Author: Ben McGrath
The LimeSurvey project began in 2003 as PHPSurveyor. Last month the project was renamed LimeSurvey in order to make licensing easier by not including PHP in the title.
You can try a demo of LimeSurvey or download the full application.
A typical LimeSurvey installation requires a server with PHP installed, as well as a MySQL database to store the data in. If you’re wary of going setting it up yourself on a server, many hosting companies offer LimeSurvey installations, such as Hummingbird Hosting or UCHosting. Both of these hosting services allow users to set up a survey script with minimal work.
To manually set up LimeSurvey, you must have a server that has PHP 4.2 or later installed, along with the mbstring (Multibyte String Functions) library, and a MySQL (4.1 or later) database for LimeSurvey to store data in. To take advantage of LimeSurvey’s token system, you need to have the LDAP Library installed in PHP. The script itself takes up about 10MB of disk space.
Installing LimeSurvey just requires uploading the survey software to a directory of your choice, editing the project’s config.php file and making sure all the necessary fields — such as database name, location, and email settings — are filled in. Once they’re set, run a simple installation script by navigating to it with your Web browser.
If you’re familiar with HTML, you can easily create custom templates to give your surveys a similar look and feel to the rest of your site.
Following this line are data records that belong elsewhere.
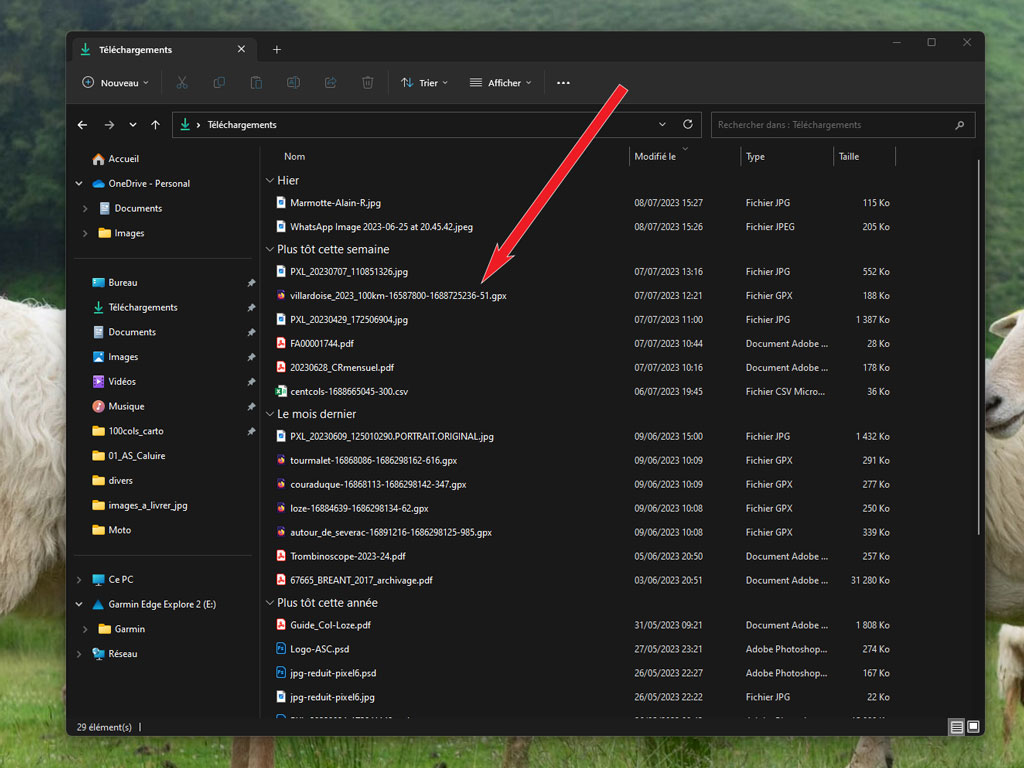
Task: Open a new tab with plus button
Action: click(x=277, y=50)
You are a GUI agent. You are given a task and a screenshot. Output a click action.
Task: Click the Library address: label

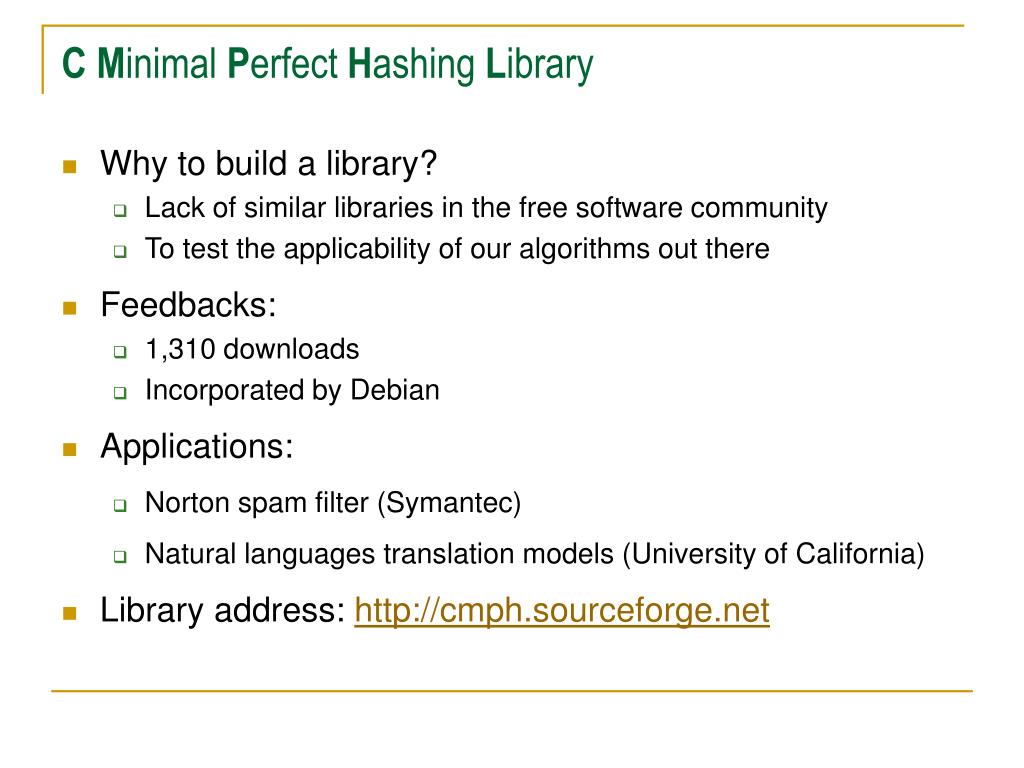223,611
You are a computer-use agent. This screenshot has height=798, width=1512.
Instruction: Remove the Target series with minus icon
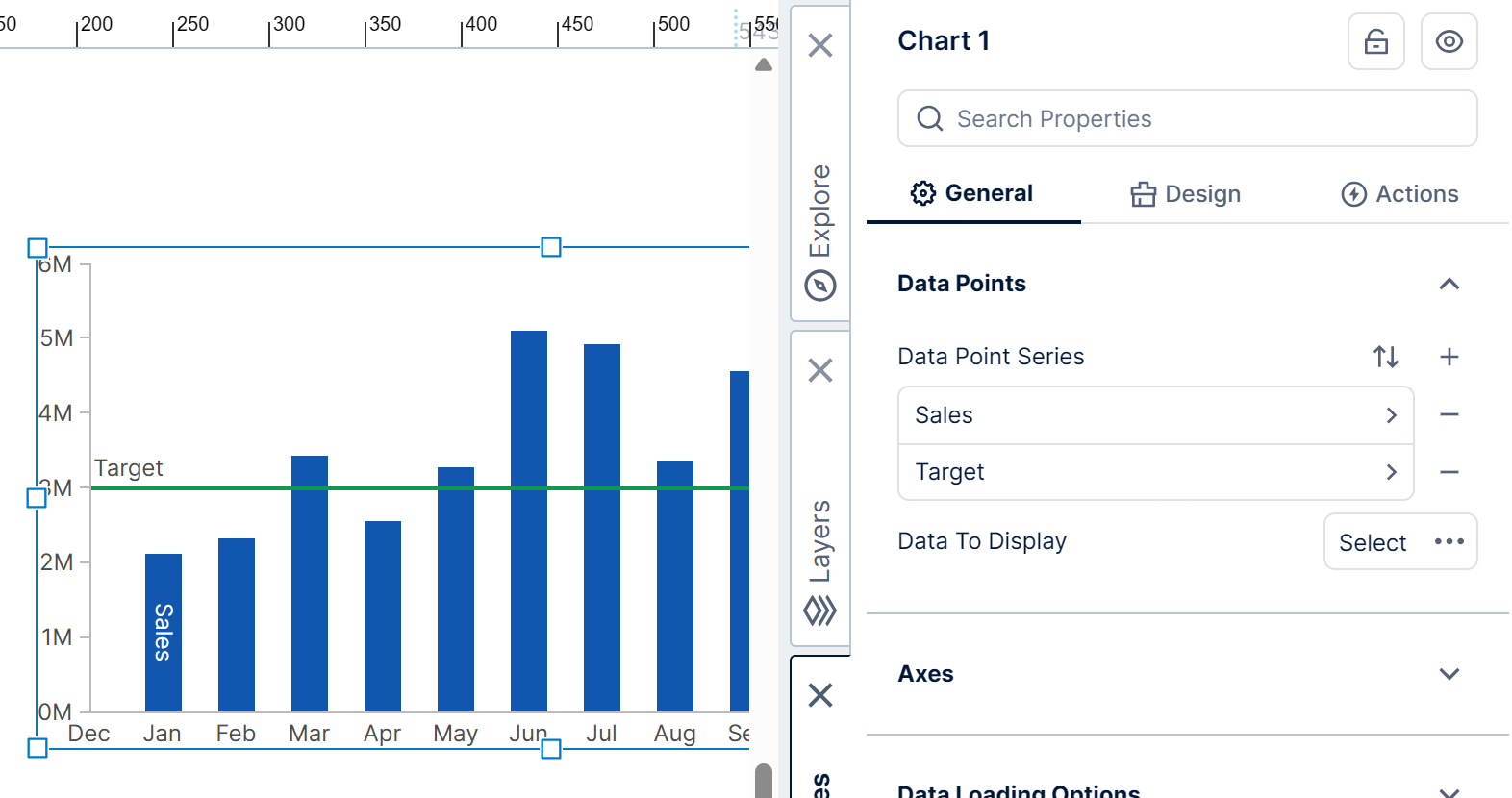1449,472
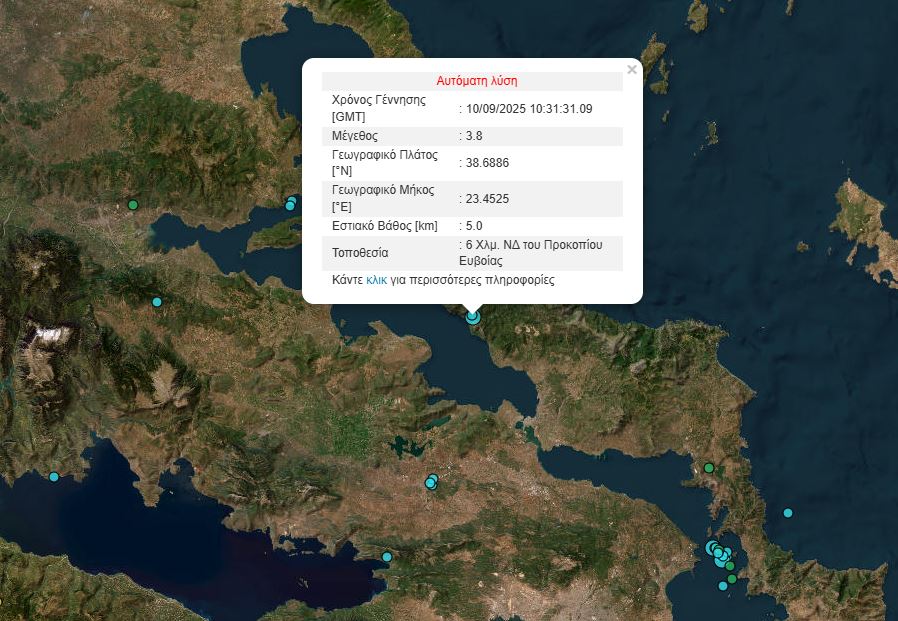Select the magnitude value 3.8 row
The image size is (898, 621).
[467, 134]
If you’re not, there is a template editor function built in to LimeSurvey that allows you to create a custom template for your surveys.
LimeSurvey’s flexibility is its main driving point. The software is offered in a total of 19 different languages. With LimeSurvey, you can have out an unlimited number of surveys at any time. You can set different surveys to be public or private, and allow users to take a survey multiple times or only once via a “post once” token. LimeSurvey supports many different question types, ranging from the simple Yes or No variety to choices such as 10-point scales, open-ended answers, or dropdown choices.
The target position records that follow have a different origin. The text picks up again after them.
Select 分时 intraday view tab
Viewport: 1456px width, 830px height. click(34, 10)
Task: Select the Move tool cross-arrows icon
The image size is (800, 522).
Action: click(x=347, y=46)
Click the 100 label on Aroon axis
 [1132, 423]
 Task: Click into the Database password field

With most of the question selections, you can opt to include a field for users to describe why they chose the answer they did. You can branch a survey out by setting certain choices and questions to appear in response to earlier decisions. There is no limit to the number of questions you can include in a survey, and the program also offers ways to automatically email, notify, or invite users to a survey, or to remind them to take it if they’ve not already done so.
You can view your data and results from within LimeSurvey, or you can back up the data by exporting it to simple text, CSV, or Excel files. Exporting to an XML format is not yet available, though it is listed on the road map for LimeSurvey version 2.
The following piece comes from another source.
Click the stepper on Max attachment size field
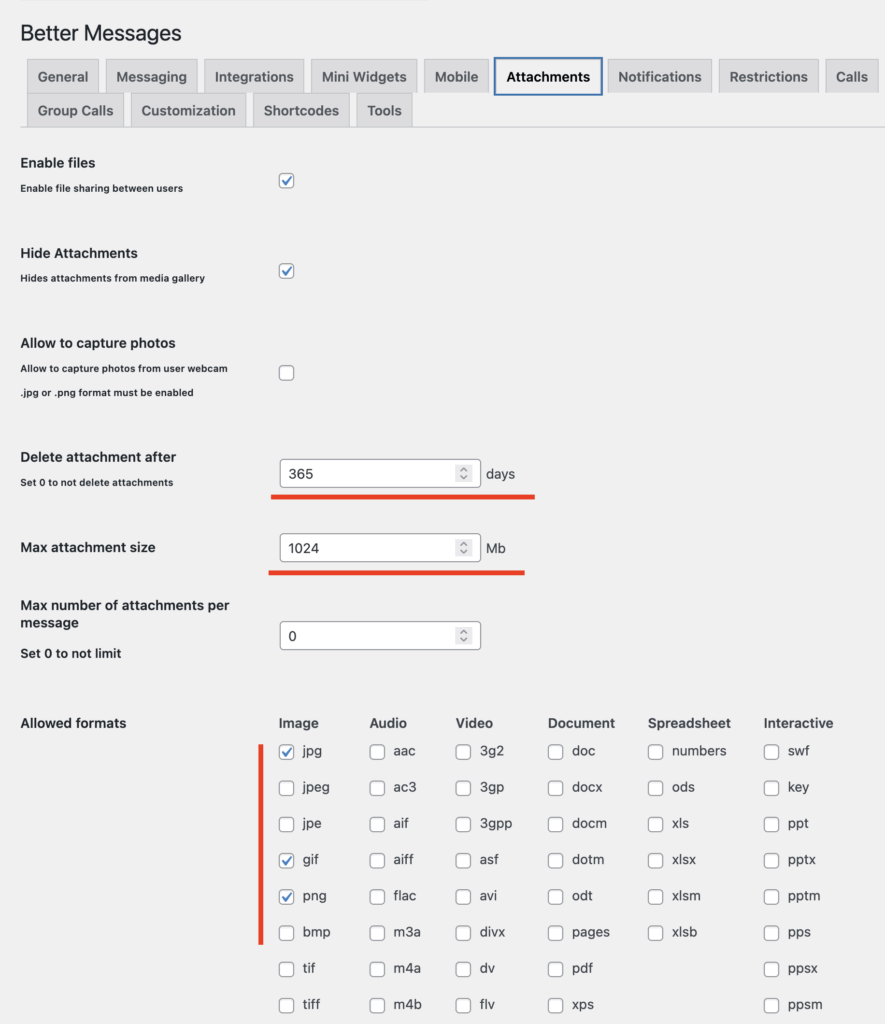This screenshot has height=1024, width=885. click(463, 548)
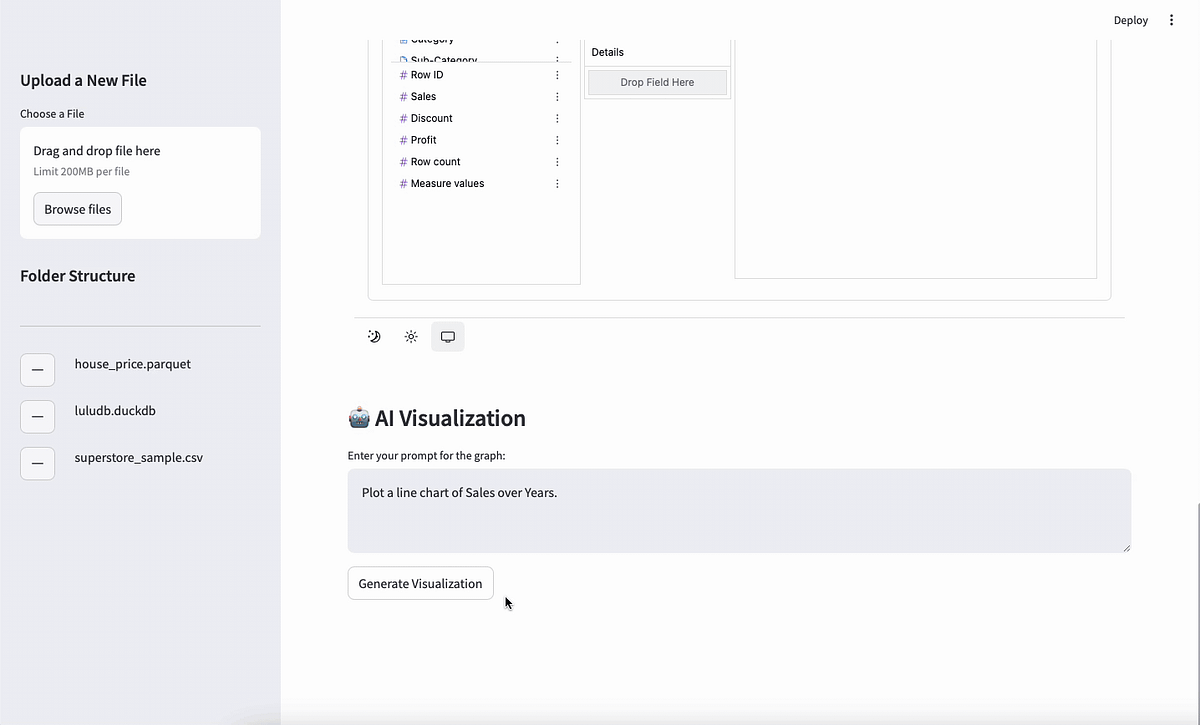
Task: Click the Drop Field Here zone under Details
Action: coord(657,82)
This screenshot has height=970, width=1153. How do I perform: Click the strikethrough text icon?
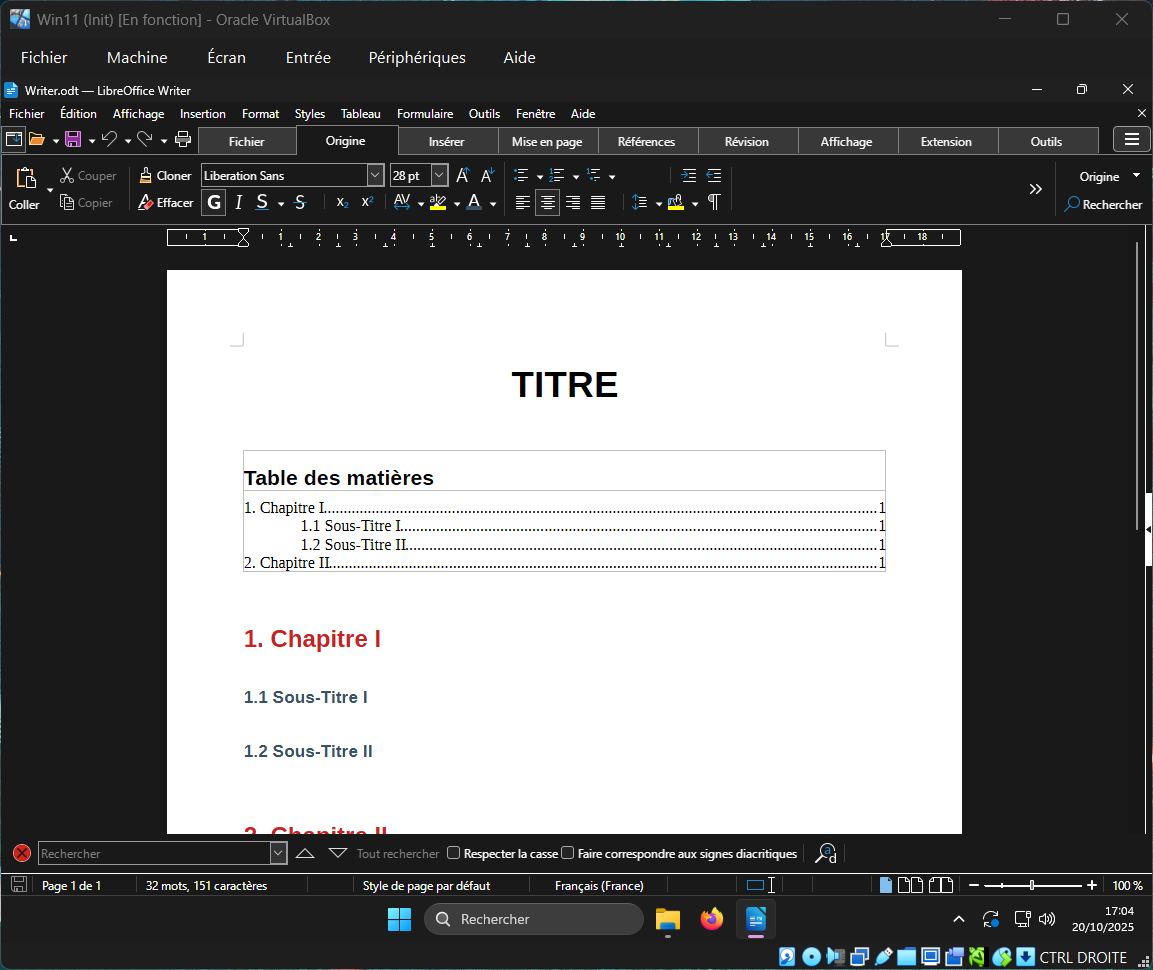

Users can choose to stop the survey and continue at a later time, keeping their data intact and ready upon their return.
My testing didn’t uncover any large faults in the software, but if you need it, you can get support in a number of ways. The project provides an online documentation wiki. You can visit the project’s online forum to ask a question, where most likely a developer or knowledgeable user can help you out. You can also visit IRC channel #limesurvey on irc.freenode.net, which many users frequent, and many are willing to help out. If your need for support is more pressing, you can email a member of the project, but if you do this they ask that you donate a small sum to the project.
If you’re in the market for a survey tool, LimeSurvey is one of the best choices around. It has excellent usability and support, and when you take into consideration that some hosting companies offer packages with it pre-installed, as well as it’s large list of features, it becomes apparent that LimeSurvey is quite possibly the most flexible, easy to use choice to make.